Philosophie

Exercices de réflexion à partir de fiches de cours

lundi, 25 février 2013

http://philosophie.ac-amiens.fr/435-exercices-de-reflexion-a-partir-de-fiches-de-cours.html

Exercices extraits de l’ouvrage Réussir les épreuves de philosophie d’Emmanuel Duits (Studyrama, 2011), avec l’aimable autorisation de l’auteur. A chaque partie de cours succède une question qui invite l’élève à aller au-delà de la simple remémoration du cours. Quatre réponses possibles sont proposées et commentées. Selon les réponses, suit un éclairage qui complète le cours et ouvre une dimension de questionnement personnel.

QU’EST-CE QUE LA LIBERTÉ ?

On entend par liberté (ou libre-arbitre) la possibilité de faire ses choix par sa propre volonté, et non sous l’effet de pressions contraignantes. Liberté est synonyme d’autonomie (= se donner sa propre loi). Ici nous ne parlons pas de la liberté au sens juridique du terme, mais de la liberté intérieure.

La liberté : une illusion ?
========================================================================
### Consigne
Restituez le texte fourni sur la liberté dans son intégralité, sans y changer un seul mot. Les lignes ci-dessous n'interviennent en rien ici.

### Extraits de données
========================================================================
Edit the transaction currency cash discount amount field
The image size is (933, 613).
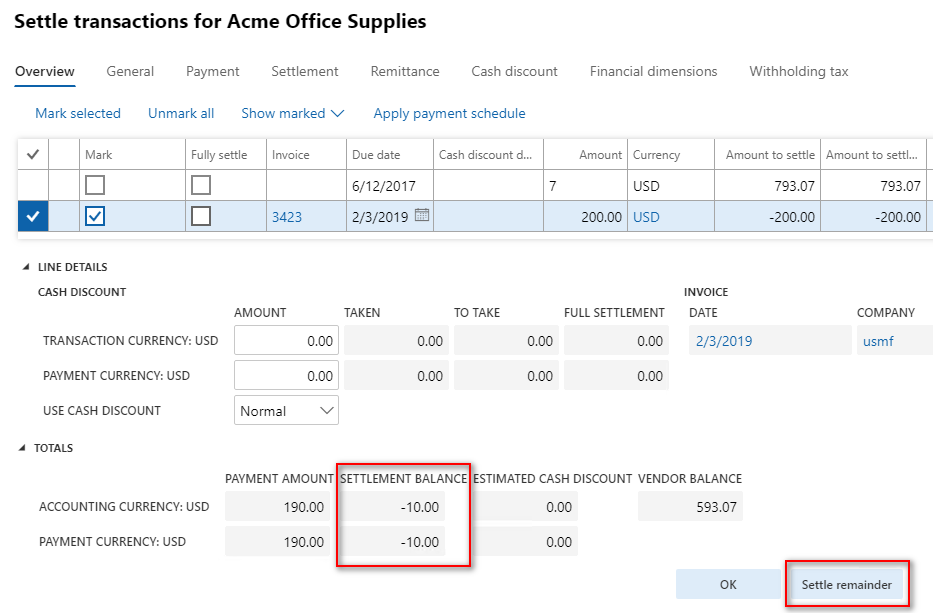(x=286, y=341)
========================================================================
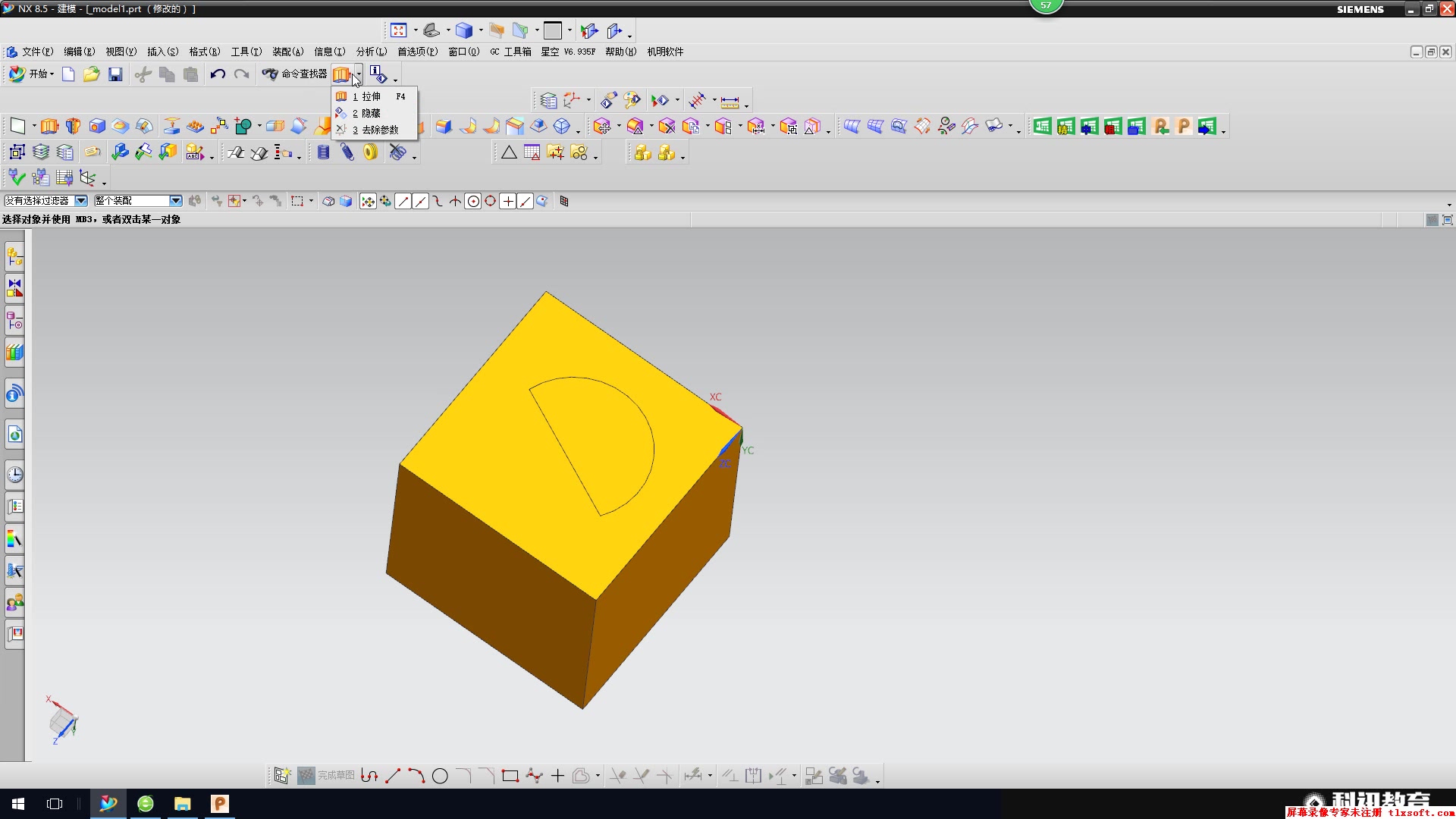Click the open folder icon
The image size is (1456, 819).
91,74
========================================================================
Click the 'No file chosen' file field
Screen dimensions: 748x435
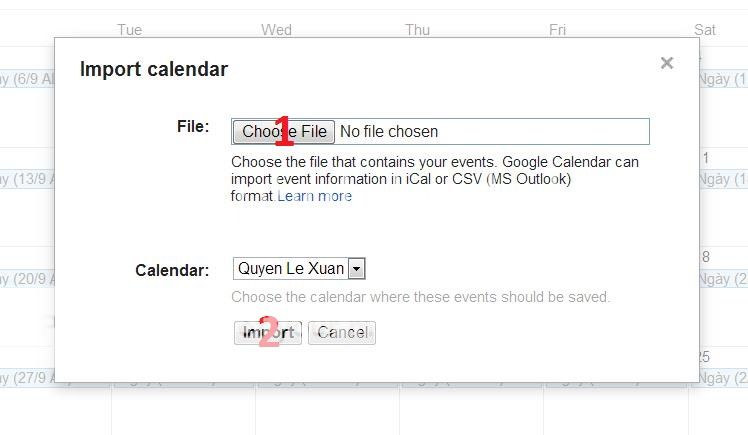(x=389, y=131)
========================================================================
### Réponse attendue
Philosophie

Exercices de réflexion à partir de fiches de cours

lundi, 25 février 2013

http://philosophie.ac-amiens.fr/435-exercices-de-reflexion-a-partir-de-fiches-de-cours.html

Exercices extraits de l’ouvrage Réussir les épreuves de philosophie d’Emmanuel Duits (Studyrama, 2011), avec l’aimable autorisation de l’auteur. A chaque partie de cours succède une question qui invite l’élève à aller au-delà de la simple remémoration du cours. Quatre réponses possibles sont proposées et commentées. Selon les réponses, suit un éclairage qui complète le cours et ouvre une dimension de questionnement personnel.

QU’EST-CE QUE LA LIBERTÉ ?

On entend par liberté (ou libre-arbitre) la possibilité de faire ses choix par sa propre volonté, et non sous l’effet de pressions contraignantes. Liberté est synonyme d’autonomie (= se donner sa propre loi). Ici nous ne parlons pas de la liberté au sens juridique du terme, mais de la liberté intérieure.

La liberté : une illusion ?